My question is if this is how solid apps are “supposed” to work. The idea of setting up a service that does this regular polling indefinitely, and only stops once the user logs back in and tells it to stop (or revokes access to their pod I suppose). Additionally, if I wanted to auto delete expired content so they don’t fill up my storage, would that be the kind of thing the dashboard handles? The rss reader? A completely separate service from those two?

I’ve been thinking about this still, and would like to make an iteration on the idea.

We could have a RDF schema for a block-based document (like notion). The types of each block would be themselves IDs for schemas describing the block. The app for viewing the document would then implement that schema in order to support displaying or editing that block.

A block could be a paragraph, a bullet list, a heading, etc. But importantly, some would be really generic to allow complex behaviors: blocks that contain arbitrary code.

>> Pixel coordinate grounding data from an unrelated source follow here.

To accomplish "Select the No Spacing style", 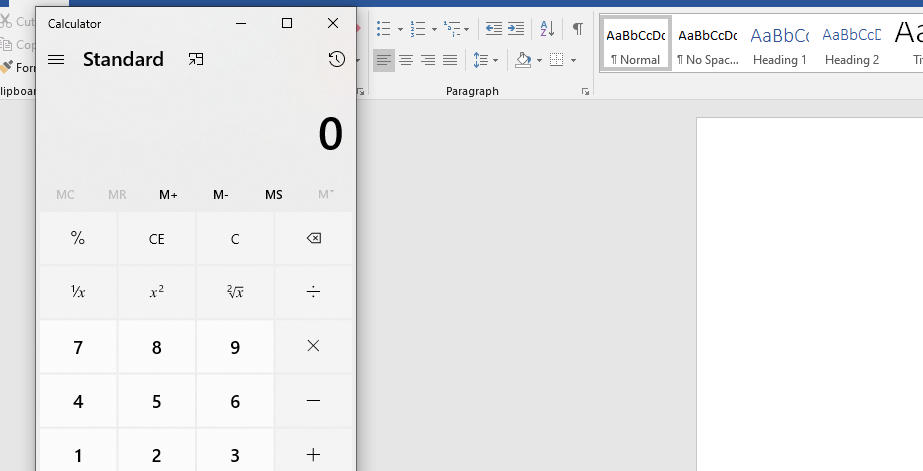I will coord(707,45).
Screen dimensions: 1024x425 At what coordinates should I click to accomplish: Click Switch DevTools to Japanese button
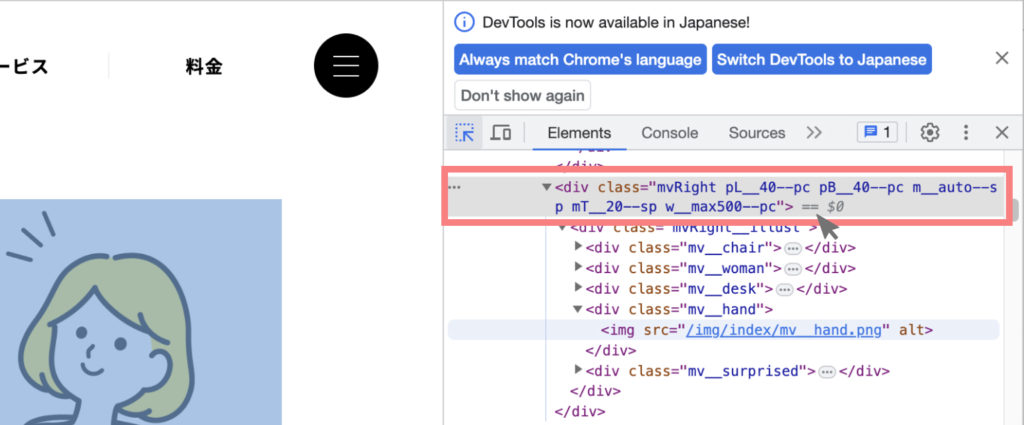(821, 59)
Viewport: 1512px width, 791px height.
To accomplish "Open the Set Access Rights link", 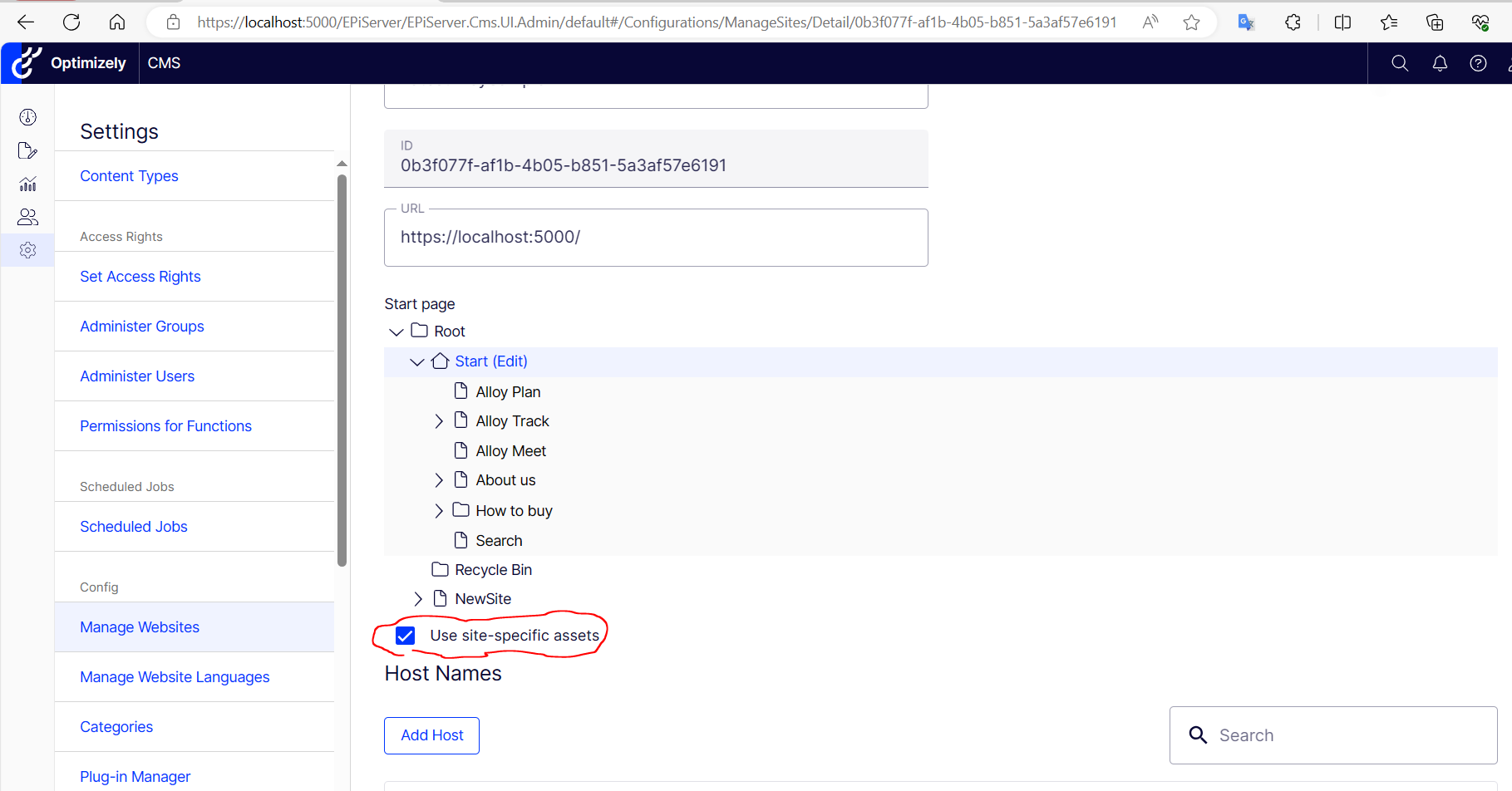I will click(x=140, y=277).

This is similar to Jupyter or Observable, where the block can contain code that gets executed and either emits data for use elsewhere in the document or even a HTML widget to display (e.g. of a graph).

This could allow the dashboard idea to be implemented as a block that runs code to find the data (RSS, discussions, etc.) inside the user’s pod and display them in the way the user wants. How the data gets there could be through various means, like a separate service automatically saving articles from miniflux or something.

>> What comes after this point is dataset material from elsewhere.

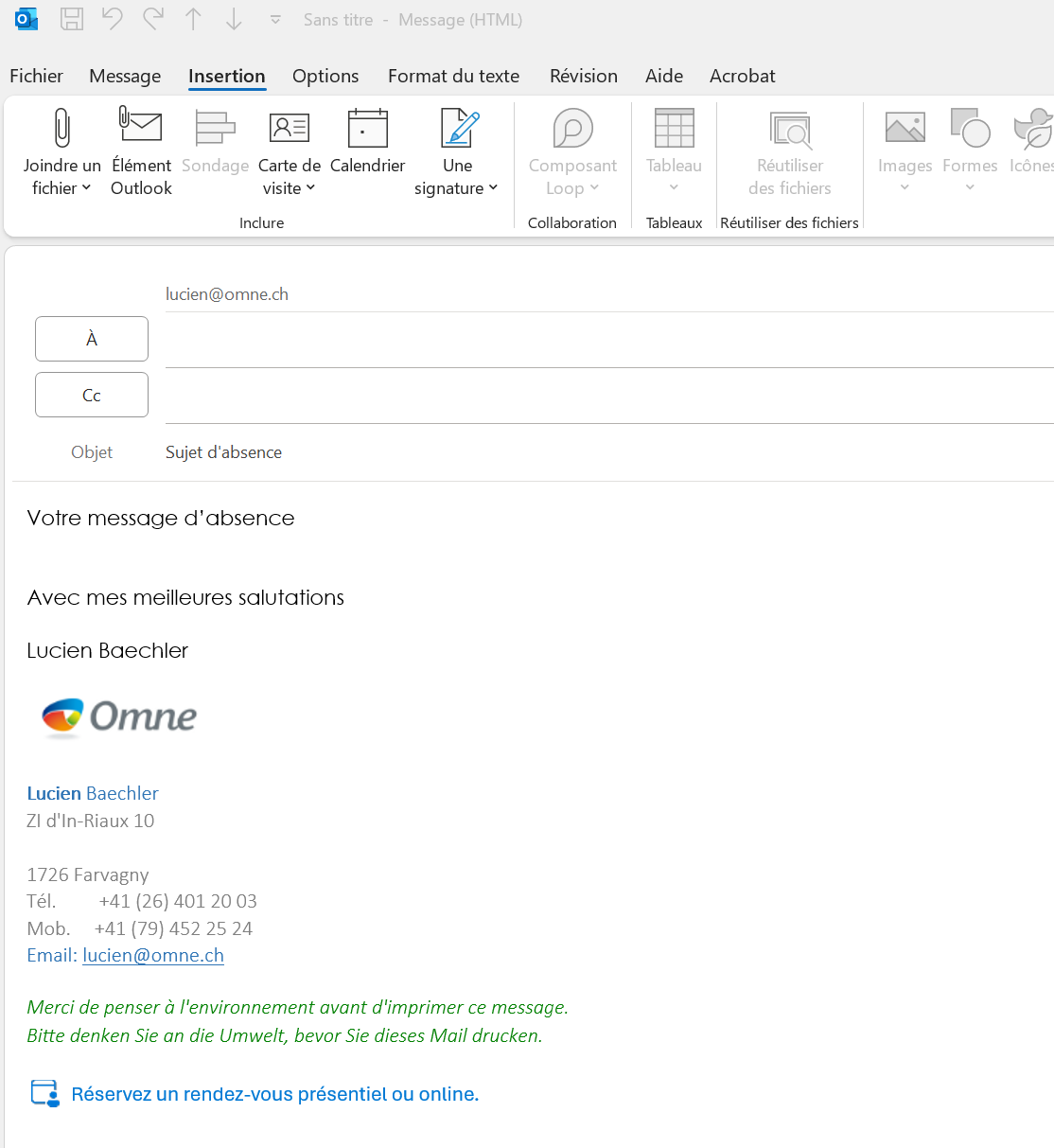Image resolution: width=1054 pixels, height=1148 pixels.
Task: Expand the Une signature menu
Action: tap(456, 187)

The code blocks could also expose commands/actions for the user to do. For instance, perhaps instead of using a separate service for automatically saving miniflux articles, a code block could create a command that fetches the data itself and saves them to the pod. The app could pick up on the registered command and display it to the user, perhaps through a command palette or similar.

The hardest part, I believe, would be speccing out a sort of sandboxed environment for the arbitrary JS to be run in. Any rendered widgets would be in a shadow DOM. Stuff like registering commands would have to be done via a context global or something the code could access and check for capabilities on.

Also I use js as the example here since it’s very powerful, but if this were actually implemented it might be useful to consider code blocks that actually use a visual programming language. In fact, maybe the code blocks aren’t actually blocks living inside a document, but there own entirely separate RDF schemas that anyone could build an editor for, and then the actual block type would just be something like “render a button that runs the code in this file on click” or “run the code in this file and render its output in a shadow DOM”.